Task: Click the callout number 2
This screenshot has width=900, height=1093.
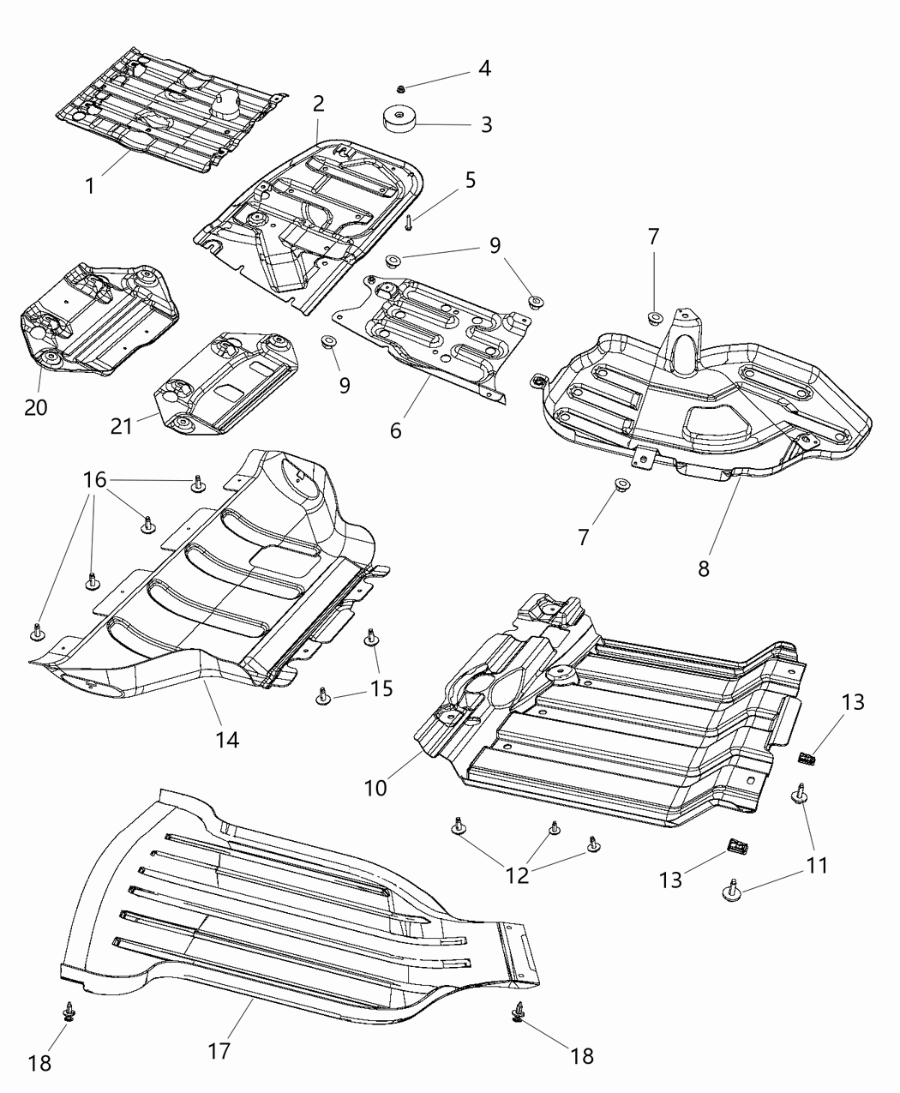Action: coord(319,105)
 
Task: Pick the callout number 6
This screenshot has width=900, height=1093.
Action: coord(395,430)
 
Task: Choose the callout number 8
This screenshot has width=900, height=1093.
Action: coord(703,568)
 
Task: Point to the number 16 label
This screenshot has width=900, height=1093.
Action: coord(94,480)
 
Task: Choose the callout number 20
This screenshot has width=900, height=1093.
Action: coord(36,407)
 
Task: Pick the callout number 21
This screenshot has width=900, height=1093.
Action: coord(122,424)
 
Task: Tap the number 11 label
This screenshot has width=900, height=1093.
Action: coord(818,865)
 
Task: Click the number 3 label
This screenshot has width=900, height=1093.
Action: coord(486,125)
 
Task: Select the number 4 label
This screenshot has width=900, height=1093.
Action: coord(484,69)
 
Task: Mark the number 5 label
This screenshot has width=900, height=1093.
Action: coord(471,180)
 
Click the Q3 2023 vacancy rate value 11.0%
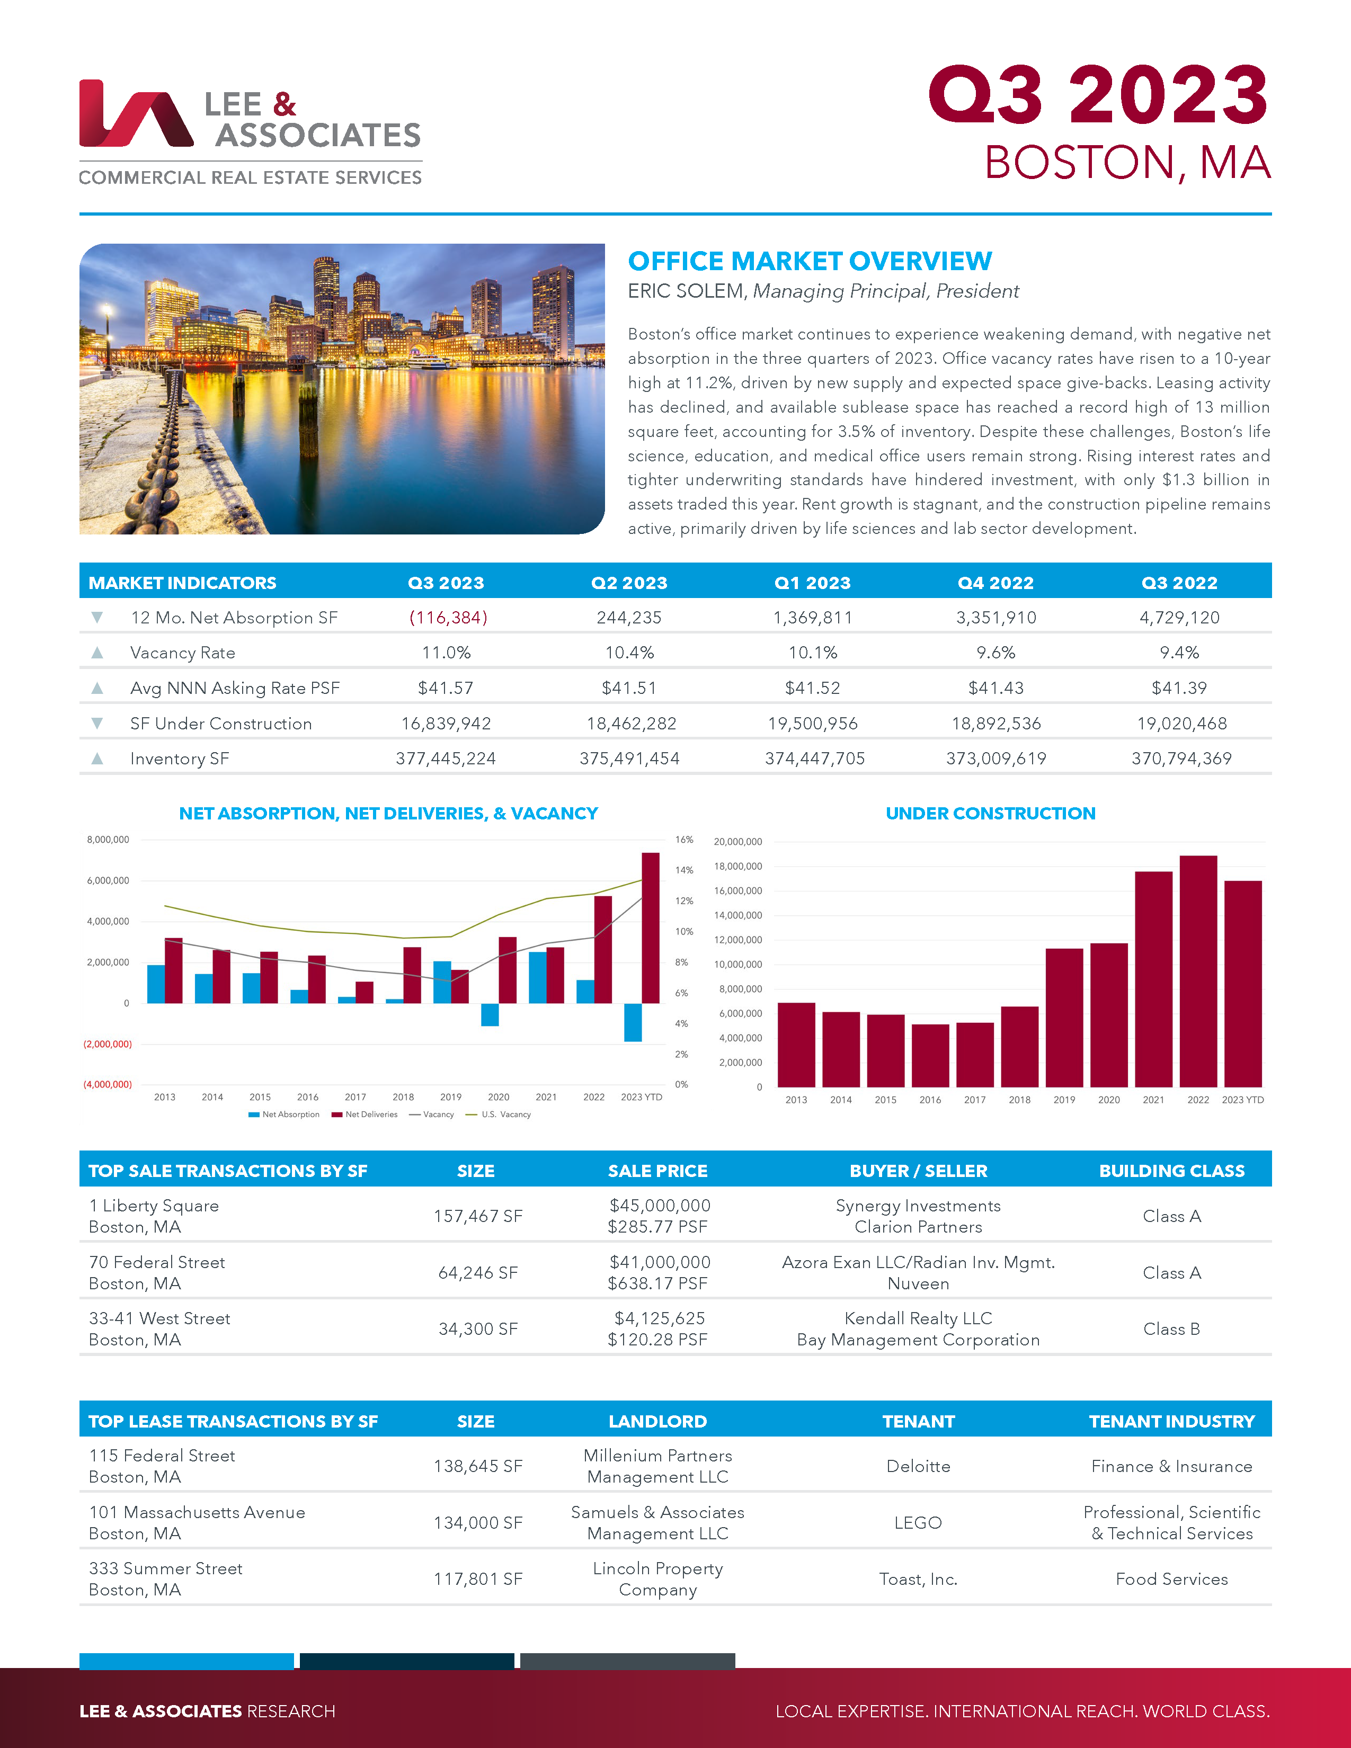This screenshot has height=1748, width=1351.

...

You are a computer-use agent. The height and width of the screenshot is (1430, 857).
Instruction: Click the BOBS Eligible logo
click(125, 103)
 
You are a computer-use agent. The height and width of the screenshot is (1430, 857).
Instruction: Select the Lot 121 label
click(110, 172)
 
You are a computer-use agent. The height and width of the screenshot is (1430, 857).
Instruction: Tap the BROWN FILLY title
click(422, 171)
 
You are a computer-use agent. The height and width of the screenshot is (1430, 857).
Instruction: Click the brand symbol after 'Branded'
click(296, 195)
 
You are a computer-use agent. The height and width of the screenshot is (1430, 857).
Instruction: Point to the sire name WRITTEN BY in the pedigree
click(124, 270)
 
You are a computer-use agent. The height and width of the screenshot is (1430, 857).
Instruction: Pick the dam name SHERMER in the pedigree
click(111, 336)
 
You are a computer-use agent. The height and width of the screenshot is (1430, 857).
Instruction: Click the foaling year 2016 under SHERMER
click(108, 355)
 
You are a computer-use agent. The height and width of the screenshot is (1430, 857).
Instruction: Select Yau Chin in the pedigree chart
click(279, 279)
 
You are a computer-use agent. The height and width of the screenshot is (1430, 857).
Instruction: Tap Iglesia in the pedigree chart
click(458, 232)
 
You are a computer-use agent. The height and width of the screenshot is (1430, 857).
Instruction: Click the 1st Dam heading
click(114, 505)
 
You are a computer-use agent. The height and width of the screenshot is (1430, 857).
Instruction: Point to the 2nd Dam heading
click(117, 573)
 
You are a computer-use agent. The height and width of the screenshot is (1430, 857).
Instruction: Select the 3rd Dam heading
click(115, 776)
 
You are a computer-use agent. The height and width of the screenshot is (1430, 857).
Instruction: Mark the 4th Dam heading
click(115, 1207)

EXERCISE BRIEF
Format the data from the line with "Task: Select the number 4 label" up to and including the line with "This screenshot has height=1748, width=1351." as a JSON list of strings, one string per line, with blank lines and pictures left out.

RESPONSE TO THIS TASK
[
  "Task: Select the number 4 label",
  "This screenshot has width=900, height=1093.",
  "Action: coord(484,69)",
  "Task: Mark the number 5 label",
  "This screenshot has width=900, height=1093.",
  "Action: coord(471,180)",
  "Click the Q3 2023 vacancy rate value 11.0%",
  "This screenshot has height=1748, width=1351."
]